Intrasplenic Transplantation of Islets With a Platelet Shielding System Restores Glycemic Control.

Intraportal islet transplantation to treat insulin-dependent diabetes has been clinically validated. However, the hypoxic environment and sinusoidal architecture of the liver are unsuitable for the long-term survival of transplanted islets, leading to the loss of therapeutic effects within 1 year. The spleen has oxygen levels that meet islet needs, but intense instant blood-mediated inflammatory reactions (IBMIRs) and low extracellular matrix (ECM) concentrations hinder islet engraftment and survival. In this study, we developed constructs of islets encapsulated by hepatocytes and fibroblasts. The hepatocytes and fibroblasts create a protective coating that reduces IBMIRs because of the low expression of von Willebrand factor in hepatocytes and supports normal islet survival through ECM production by fibroblasts. These constructs can be easily injected into the mouse spleen. The hepatocyte-fibroblast encapsulation significantly reduces islet mortality during the posttransplantation stress period, enabling rapid engraftment and vascularization in the spleen. The high-oxygen environment of the spleen then supports long-term (>1 year) islet survival and sustained glycemic regulation.

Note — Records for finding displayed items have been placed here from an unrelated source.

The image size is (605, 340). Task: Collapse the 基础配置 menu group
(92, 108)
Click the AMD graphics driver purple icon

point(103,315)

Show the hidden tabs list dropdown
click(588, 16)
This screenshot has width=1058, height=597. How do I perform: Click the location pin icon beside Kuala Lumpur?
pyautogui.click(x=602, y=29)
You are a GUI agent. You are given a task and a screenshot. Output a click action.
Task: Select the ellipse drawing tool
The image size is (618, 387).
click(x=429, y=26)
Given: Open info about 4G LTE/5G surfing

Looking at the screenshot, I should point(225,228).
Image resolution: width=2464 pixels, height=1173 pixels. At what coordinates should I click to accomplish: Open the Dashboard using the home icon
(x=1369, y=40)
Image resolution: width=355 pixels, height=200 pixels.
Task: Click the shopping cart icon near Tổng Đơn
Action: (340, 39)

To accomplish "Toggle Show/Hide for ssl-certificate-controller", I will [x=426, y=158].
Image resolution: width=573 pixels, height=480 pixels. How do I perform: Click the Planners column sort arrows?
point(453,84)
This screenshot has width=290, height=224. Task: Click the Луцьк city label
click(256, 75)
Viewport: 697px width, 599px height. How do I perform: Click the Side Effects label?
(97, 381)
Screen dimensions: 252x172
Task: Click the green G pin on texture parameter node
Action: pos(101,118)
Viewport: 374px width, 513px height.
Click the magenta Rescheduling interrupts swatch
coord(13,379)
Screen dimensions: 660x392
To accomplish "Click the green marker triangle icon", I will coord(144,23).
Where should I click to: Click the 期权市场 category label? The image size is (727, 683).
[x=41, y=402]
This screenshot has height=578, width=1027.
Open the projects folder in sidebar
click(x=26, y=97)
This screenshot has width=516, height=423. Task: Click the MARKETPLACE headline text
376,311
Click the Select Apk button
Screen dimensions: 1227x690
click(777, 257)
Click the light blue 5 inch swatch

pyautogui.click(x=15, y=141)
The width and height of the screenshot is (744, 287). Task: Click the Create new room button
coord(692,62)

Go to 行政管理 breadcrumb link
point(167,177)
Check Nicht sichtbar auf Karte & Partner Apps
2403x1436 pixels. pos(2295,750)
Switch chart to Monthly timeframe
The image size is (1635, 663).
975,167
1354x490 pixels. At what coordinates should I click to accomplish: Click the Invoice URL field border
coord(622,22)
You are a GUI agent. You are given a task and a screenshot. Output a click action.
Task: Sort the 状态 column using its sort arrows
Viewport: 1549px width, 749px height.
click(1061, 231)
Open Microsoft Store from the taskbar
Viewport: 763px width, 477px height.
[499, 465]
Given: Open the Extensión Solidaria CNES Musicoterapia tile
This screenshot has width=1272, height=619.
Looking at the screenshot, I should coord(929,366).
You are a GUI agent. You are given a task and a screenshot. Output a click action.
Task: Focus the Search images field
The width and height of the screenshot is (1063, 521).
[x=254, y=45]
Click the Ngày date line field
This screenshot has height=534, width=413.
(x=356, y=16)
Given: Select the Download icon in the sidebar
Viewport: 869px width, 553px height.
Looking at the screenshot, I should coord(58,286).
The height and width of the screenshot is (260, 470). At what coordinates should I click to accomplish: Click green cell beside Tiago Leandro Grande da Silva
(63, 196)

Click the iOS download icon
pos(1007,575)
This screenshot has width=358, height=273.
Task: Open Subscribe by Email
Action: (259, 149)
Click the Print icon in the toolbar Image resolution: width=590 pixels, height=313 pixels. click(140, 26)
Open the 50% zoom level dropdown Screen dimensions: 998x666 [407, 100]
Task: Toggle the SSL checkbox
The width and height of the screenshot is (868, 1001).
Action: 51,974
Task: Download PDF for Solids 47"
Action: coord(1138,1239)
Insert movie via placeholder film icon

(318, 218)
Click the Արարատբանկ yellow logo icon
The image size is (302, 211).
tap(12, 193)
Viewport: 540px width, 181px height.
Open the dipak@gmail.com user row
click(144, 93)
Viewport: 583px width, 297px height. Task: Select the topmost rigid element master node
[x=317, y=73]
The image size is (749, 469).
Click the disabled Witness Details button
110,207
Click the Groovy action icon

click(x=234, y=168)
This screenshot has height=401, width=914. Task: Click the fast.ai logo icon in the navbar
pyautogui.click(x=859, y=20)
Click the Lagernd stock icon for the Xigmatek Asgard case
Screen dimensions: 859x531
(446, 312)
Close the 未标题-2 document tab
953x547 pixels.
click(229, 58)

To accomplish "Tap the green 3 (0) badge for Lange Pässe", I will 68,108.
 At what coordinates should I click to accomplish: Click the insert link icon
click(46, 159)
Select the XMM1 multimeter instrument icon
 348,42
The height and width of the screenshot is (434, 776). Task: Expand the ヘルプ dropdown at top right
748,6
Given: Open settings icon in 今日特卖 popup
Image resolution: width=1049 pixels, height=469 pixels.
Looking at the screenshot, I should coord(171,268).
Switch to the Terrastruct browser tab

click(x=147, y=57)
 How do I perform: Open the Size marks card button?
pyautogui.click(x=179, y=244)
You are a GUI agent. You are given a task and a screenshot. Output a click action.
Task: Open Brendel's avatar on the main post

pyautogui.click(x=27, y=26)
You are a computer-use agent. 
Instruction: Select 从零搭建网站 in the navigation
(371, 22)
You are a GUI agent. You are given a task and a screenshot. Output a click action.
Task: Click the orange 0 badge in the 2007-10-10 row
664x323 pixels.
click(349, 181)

Additionally, this method significantly lowers the critical islet dose required for transplantation. The live cell-shielding strategy developed in this study represents a novel approach in islet transplantation and functional regeneration, demonstrating promising clinical potential. ARTICLE HIGHLIGHTS: Instant blood-mediated inflammatory reactions (IBMIRs) and low extracellular matrix (ECM) concentrations hinder islet implantation and survival in the spleen. Islets were encapsulated in hepatocytes and fibroblasts. The low expression of von Willebrand factor in hepatocytes enables them to form a protective coating with fibroblasts. This coating reduces IBMIRs and supports islet survival through ECM production by fibroblasts. The hepatocyte-fibroblast encapsulation significantly reduces islet mortality during the posttransplantation stress period, enabling rapid engraftment and vascularization in the spleen.